Give back the data below exactly, with every line kept the same.
Top of RECORDS FOR THE TASK
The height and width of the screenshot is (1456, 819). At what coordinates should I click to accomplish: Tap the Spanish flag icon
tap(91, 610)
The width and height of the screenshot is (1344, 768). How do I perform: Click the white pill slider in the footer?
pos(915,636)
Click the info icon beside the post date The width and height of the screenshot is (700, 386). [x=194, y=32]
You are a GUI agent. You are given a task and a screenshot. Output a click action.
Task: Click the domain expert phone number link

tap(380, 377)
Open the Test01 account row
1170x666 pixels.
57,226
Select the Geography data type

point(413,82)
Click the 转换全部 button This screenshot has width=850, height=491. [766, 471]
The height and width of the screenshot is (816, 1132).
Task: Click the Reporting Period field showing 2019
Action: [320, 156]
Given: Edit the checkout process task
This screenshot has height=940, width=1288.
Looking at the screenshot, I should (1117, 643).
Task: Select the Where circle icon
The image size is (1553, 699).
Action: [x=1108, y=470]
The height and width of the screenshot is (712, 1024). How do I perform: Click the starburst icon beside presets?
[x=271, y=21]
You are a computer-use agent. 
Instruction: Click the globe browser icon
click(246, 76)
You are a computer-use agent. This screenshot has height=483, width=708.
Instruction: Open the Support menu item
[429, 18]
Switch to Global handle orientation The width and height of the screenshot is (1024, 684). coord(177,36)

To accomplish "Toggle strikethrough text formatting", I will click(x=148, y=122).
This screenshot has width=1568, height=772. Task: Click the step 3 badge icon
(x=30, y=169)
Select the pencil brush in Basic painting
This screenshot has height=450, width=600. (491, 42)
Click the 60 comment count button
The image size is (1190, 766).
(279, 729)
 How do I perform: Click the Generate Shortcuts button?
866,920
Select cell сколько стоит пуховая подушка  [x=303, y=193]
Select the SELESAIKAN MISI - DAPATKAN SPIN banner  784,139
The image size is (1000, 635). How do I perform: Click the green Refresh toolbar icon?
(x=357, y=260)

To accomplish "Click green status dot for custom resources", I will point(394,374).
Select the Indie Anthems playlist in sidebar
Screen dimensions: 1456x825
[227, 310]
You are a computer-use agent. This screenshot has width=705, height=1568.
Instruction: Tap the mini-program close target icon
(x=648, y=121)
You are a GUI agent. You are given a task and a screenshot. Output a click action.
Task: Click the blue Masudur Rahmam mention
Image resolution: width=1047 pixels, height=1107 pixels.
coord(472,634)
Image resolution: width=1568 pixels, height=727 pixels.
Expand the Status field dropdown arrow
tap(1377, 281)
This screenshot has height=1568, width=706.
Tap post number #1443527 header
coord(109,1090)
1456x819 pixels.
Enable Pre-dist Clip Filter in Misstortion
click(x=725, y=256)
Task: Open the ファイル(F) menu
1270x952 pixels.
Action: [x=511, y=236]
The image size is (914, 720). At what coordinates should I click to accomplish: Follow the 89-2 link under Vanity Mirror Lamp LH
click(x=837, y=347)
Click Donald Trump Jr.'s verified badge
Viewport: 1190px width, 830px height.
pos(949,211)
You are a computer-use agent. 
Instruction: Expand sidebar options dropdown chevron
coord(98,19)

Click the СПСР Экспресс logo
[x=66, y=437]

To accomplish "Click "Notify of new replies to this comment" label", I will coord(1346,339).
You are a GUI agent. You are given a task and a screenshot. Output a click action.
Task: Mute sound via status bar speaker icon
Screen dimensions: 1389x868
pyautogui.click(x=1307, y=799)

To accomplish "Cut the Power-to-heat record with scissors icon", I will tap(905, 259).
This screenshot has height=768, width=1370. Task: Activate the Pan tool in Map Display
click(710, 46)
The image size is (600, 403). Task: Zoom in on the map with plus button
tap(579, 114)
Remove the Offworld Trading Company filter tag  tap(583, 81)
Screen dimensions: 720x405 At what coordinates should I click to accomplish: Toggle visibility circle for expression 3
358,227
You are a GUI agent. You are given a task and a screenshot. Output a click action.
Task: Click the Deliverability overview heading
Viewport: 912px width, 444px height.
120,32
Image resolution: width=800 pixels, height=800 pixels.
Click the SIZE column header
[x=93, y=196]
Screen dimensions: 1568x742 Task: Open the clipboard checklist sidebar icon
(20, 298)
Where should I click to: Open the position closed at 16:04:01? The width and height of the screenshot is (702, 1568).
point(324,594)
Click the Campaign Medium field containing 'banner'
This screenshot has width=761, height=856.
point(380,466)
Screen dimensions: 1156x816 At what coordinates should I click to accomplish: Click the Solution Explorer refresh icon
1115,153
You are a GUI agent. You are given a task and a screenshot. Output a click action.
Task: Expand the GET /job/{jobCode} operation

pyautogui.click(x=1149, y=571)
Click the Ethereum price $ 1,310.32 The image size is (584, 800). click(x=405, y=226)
Bottom of RECORDS FOR THE TASK
#### [EXERCISE SOLUTION]
The height and width of the screenshot is (1456, 819). At what coordinates should I click to accomplish: Tap the Spanish flag icon
tap(91, 610)
The width and height of the screenshot is (1344, 768). How do I perform: Click the white pill slider in the footer?
pos(915,636)
Click the info icon beside the post date The width and height of the screenshot is (700, 386). [x=194, y=32]
You are a GUI agent. You are given a task and a screenshot. Output a click action.
Task: Click the domain expert phone number link

tap(380, 377)
Open the Test01 account row
1170x666 pixels.
57,226
Select the Geography data type

point(413,82)
Click the 转换全部 button This screenshot has width=850, height=491. [766, 471]
The height and width of the screenshot is (816, 1132).
Task: Click the Reporting Period field showing 2019
Action: [320, 156]
Given: Edit the checkout process task
This screenshot has height=940, width=1288.
Looking at the screenshot, I should (1117, 643).
Task: Select the Where circle icon
The image size is (1553, 699).
Action: [x=1108, y=470]
The height and width of the screenshot is (712, 1024). How do I perform: Click the starburst icon beside presets?
[x=271, y=21]
You are a computer-use agent. 
Instruction: Click the globe browser icon
click(246, 76)
You are a computer-use agent. This screenshot has height=483, width=708.
Instruction: Open the Support menu item
[429, 18]
Switch to Global handle orientation The width and height of the screenshot is (1024, 684). coord(177,36)

To accomplish "Toggle strikethrough text formatting", I will click(x=148, y=122).
This screenshot has width=1568, height=772. Task: Click the step 3 badge icon
(x=30, y=169)
Select the pencil brush in Basic painting
This screenshot has height=450, width=600. (491, 42)
Click the 60 comment count button
The image size is (1190, 766).
(279, 729)
 How do I perform: Click the Generate Shortcuts button?
866,920
Select cell сколько стоит пуховая подушка  [x=303, y=193]
Select the SELESAIKAN MISI - DAPATKAN SPIN banner  784,139
The image size is (1000, 635). How do I perform: Click the green Refresh toolbar icon?
(x=357, y=260)

To accomplish "Click green status dot for custom resources", I will point(394,374).
Select the Indie Anthems playlist in sidebar
Screen dimensions: 1456x825
[227, 310]
You are a computer-use agent. This screenshot has width=705, height=1568.
Instruction: Tap the mini-program close target icon
(x=648, y=121)
You are a GUI agent. You are given a task and a screenshot. Output a click action.
Task: Click the blue Masudur Rahmam mention
Image resolution: width=1047 pixels, height=1107 pixels.
coord(472,634)
Image resolution: width=1568 pixels, height=727 pixels.
Expand the Status field dropdown arrow
tap(1377, 281)
This screenshot has height=1568, width=706.
Tap post number #1443527 header
coord(109,1090)
1456x819 pixels.
Enable Pre-dist Clip Filter in Misstortion
click(x=725, y=256)
Task: Open the ファイル(F) menu
1270x952 pixels.
Action: [x=511, y=236]
The image size is (914, 720). At what coordinates should I click to accomplish: Follow the 89-2 link under Vanity Mirror Lamp LH
click(x=837, y=347)
Click Donald Trump Jr.'s verified badge
Viewport: 1190px width, 830px height.
pos(949,211)
You are a computer-use agent. 
Instruction: Expand sidebar options dropdown chevron
coord(98,19)

Click the СПСР Экспресс logo
[x=66, y=437]

To accomplish "Click "Notify of new replies to this comment" label", I will coord(1346,339).
You are a GUI agent. You are given a task and a screenshot. Output a click action.
Task: Mute sound via status bar speaker icon
Screen dimensions: 1389x868
pyautogui.click(x=1307, y=799)

To accomplish "Cut the Power-to-heat record with scissors icon", I will tap(905, 259).
This screenshot has height=768, width=1370. Task: Activate the Pan tool in Map Display
click(710, 46)
The image size is (600, 403). Task: Zoom in on the map with plus button
tap(579, 114)
Remove the Offworld Trading Company filter tag  tap(583, 81)
Screen dimensions: 720x405 At what coordinates should I click to accomplish: Toggle visibility circle for expression 3
358,227
You are a GUI agent. You are given a task and a screenshot. Output a click action.
Task: Click the Deliverability overview heading
Viewport: 912px width, 444px height.
120,32
Image resolution: width=800 pixels, height=800 pixels.
Click the SIZE column header
[x=93, y=196]
Screen dimensions: 1568x742 Task: Open the clipboard checklist sidebar icon
(20, 298)
Where should I click to: Open the position closed at 16:04:01? The width and height of the screenshot is (702, 1568).
point(324,594)
Click the Campaign Medium field containing 'banner'
This screenshot has width=761, height=856.
point(380,466)
Screen dimensions: 1156x816 At what coordinates should I click to accomplish: Click the Solution Explorer refresh icon
1115,153
You are a GUI agent. You are given a task and a screenshot. Output a click action.
Task: Expand the GET /job/{jobCode} operation

pyautogui.click(x=1149, y=571)
Click the Ethereum price $ 1,310.32 The image size is (584, 800). click(x=405, y=226)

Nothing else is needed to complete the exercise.